Retype the records from the line with "Click the second, lower" to the line with "tap(956, 140)", reproducing each line without any change.

+ + + + + + +

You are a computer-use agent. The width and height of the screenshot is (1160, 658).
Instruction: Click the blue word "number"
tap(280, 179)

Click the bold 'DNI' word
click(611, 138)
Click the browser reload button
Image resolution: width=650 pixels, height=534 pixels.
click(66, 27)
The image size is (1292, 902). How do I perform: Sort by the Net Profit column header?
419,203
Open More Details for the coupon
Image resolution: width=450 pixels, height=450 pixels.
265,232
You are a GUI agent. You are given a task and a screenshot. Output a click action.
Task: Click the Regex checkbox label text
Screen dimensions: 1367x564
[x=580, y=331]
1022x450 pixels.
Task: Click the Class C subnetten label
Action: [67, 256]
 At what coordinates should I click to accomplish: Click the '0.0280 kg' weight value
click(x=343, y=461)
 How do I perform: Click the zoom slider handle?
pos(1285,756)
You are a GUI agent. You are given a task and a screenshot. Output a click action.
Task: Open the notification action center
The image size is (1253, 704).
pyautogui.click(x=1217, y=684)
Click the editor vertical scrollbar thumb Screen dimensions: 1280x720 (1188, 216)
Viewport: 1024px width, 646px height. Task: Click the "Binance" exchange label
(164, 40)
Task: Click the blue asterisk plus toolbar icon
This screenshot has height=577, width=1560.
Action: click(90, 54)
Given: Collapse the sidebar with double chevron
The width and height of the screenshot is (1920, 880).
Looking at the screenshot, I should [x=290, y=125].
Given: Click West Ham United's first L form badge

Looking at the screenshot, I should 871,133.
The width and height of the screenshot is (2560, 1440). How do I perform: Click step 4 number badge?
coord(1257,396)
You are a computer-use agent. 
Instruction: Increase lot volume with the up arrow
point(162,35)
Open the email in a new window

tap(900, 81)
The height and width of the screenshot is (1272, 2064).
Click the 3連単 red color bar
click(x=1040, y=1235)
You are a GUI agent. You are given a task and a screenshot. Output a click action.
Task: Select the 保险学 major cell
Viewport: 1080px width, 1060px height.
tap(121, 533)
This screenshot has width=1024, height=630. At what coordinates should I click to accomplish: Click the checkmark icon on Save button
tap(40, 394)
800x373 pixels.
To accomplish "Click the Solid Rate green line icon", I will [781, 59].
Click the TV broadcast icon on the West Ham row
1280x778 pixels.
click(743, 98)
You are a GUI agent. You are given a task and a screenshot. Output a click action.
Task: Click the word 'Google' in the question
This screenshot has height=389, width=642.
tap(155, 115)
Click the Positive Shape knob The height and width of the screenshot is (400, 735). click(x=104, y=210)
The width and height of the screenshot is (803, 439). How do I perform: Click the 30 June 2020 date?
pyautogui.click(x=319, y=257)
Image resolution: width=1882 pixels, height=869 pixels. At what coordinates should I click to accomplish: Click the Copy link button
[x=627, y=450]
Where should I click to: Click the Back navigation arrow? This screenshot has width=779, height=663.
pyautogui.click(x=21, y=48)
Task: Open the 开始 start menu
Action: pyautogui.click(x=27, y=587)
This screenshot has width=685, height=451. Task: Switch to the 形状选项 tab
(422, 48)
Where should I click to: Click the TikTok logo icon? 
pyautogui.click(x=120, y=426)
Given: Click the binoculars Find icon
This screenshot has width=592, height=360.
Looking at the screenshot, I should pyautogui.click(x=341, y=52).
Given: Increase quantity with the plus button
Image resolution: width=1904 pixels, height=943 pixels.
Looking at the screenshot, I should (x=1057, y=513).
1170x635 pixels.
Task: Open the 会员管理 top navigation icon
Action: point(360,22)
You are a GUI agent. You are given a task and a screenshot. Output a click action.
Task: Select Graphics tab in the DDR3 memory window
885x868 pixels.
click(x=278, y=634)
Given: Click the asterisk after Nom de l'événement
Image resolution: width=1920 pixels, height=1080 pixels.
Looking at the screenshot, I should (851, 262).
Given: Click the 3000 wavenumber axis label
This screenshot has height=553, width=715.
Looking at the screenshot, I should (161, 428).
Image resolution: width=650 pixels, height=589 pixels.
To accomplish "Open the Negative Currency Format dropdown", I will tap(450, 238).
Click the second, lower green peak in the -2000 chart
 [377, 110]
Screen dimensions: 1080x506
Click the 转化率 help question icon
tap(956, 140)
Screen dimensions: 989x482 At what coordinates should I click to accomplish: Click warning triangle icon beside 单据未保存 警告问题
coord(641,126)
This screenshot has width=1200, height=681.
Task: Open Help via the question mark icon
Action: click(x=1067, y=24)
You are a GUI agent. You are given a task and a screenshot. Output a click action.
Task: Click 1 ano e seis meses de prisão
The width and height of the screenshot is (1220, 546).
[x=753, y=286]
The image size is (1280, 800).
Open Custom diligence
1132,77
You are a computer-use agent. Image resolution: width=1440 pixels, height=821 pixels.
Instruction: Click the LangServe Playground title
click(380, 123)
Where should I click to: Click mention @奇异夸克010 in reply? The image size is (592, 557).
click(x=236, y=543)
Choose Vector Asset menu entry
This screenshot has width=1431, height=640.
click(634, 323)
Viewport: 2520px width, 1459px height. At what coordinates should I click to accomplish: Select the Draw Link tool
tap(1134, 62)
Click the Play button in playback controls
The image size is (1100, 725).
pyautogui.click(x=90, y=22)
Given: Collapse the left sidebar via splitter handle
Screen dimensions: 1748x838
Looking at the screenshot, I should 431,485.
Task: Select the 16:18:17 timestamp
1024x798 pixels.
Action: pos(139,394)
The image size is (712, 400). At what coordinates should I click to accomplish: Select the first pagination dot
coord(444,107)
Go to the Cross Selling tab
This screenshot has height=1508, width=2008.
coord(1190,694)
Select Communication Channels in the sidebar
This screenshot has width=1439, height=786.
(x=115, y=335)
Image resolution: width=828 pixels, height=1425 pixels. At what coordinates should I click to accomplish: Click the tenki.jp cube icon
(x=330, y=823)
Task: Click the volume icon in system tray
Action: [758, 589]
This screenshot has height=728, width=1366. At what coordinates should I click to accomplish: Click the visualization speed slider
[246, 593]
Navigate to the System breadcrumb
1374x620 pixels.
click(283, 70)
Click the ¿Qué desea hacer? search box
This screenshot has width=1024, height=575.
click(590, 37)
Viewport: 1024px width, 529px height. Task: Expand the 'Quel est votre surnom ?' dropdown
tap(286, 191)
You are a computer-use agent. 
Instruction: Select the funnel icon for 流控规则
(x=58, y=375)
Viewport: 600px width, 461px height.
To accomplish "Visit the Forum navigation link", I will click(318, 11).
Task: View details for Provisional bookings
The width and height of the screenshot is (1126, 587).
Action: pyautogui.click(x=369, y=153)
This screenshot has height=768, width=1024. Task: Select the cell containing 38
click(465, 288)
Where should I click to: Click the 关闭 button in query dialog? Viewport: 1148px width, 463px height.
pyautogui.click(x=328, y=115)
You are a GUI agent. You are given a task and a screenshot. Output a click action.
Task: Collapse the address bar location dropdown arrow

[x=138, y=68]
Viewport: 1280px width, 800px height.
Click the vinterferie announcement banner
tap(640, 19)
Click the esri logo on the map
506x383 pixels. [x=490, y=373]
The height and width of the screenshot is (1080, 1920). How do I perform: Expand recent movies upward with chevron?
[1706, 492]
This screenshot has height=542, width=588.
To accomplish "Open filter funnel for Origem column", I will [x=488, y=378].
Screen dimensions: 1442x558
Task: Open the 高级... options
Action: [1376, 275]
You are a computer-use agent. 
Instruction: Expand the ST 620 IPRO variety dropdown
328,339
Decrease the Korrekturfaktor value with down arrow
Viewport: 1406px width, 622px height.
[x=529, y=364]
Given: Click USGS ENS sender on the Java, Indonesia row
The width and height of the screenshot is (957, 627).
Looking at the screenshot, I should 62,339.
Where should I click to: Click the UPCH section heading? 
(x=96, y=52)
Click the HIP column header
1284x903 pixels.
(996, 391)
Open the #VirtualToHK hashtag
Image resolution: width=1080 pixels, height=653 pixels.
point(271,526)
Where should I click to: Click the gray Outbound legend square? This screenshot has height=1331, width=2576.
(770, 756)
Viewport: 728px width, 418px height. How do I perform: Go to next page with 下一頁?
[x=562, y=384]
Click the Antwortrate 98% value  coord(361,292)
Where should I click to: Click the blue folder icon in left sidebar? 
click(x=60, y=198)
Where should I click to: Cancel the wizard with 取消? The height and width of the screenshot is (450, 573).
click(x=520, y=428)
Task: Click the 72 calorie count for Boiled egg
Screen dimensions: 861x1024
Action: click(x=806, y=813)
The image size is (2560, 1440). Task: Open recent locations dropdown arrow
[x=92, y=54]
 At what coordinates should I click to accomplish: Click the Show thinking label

+ + + + + + +

__Solution for this problem__:
Click the second, lower green peak in the -2000 chart
 [377, 110]
Screen dimensions: 1080x506
Click the 转化率 help question icon
tap(956, 140)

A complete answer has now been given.